In March 2012 there was a gas leak at an Elgin field which led to the evacuation of hundreds of staff. The leak produced 6,000 tonnes of gas and was the largest ever to occur in the North Sea. A more serious disaster was only averted “because winds kept the plume of gas away from nearby flares”. A two-mile wide shipping and aircraft exclusion zone was established and it took 51 days to bring the leak under control.
The leak happened when Total failed to shut down a well after discovering a fault. Mr Breen of the HSE said the failings “contributed to them losing control of the well and the sudden uncontrolled release of gas”.
He added: “This is an important reminder of the ever-present hazards with oil and gas production and the need for them to be rigorously managed.”
Total said: “Total regrets the gas leak, we failed to meet the very high standards we set ourselves, and which we have historically achieved. Safety is our highest priority. Following the incident we carried out our own investigation to identify the causes of the incident and what can be done to prevent similar incidents in future.”

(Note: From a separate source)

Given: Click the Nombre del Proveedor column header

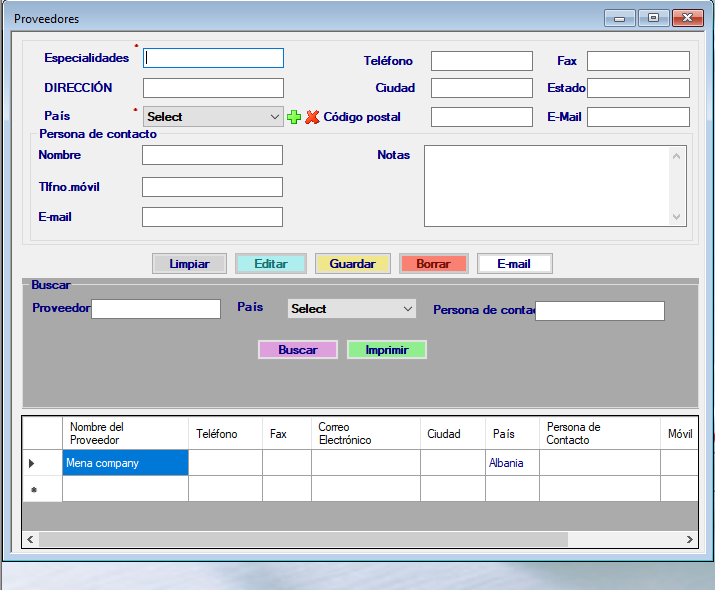Looking at the screenshot, I should pyautogui.click(x=125, y=433).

Despite the fine being the highest ever to be imposed upon a North Sea operator, the level of fine was criticized by Jake Molloy, the oil industry representative for the RMT, who said “How hefty is hefty when a firm is making a million pounds an hour?” Total, like so many other producers, has come into court, pleaded guilty and begged forgiveness, and assured us all that it won’t happen again.”
A shot across the bows, perhaps, for any similar future incidents, particularly with the new sentencing guidelines now likely to push fines against very large organisations upwards significantly. A very large organisation will be one turning over sums very greatly in excess of £50million annually. What counts as “very greatly” in excess, however, has not been defined.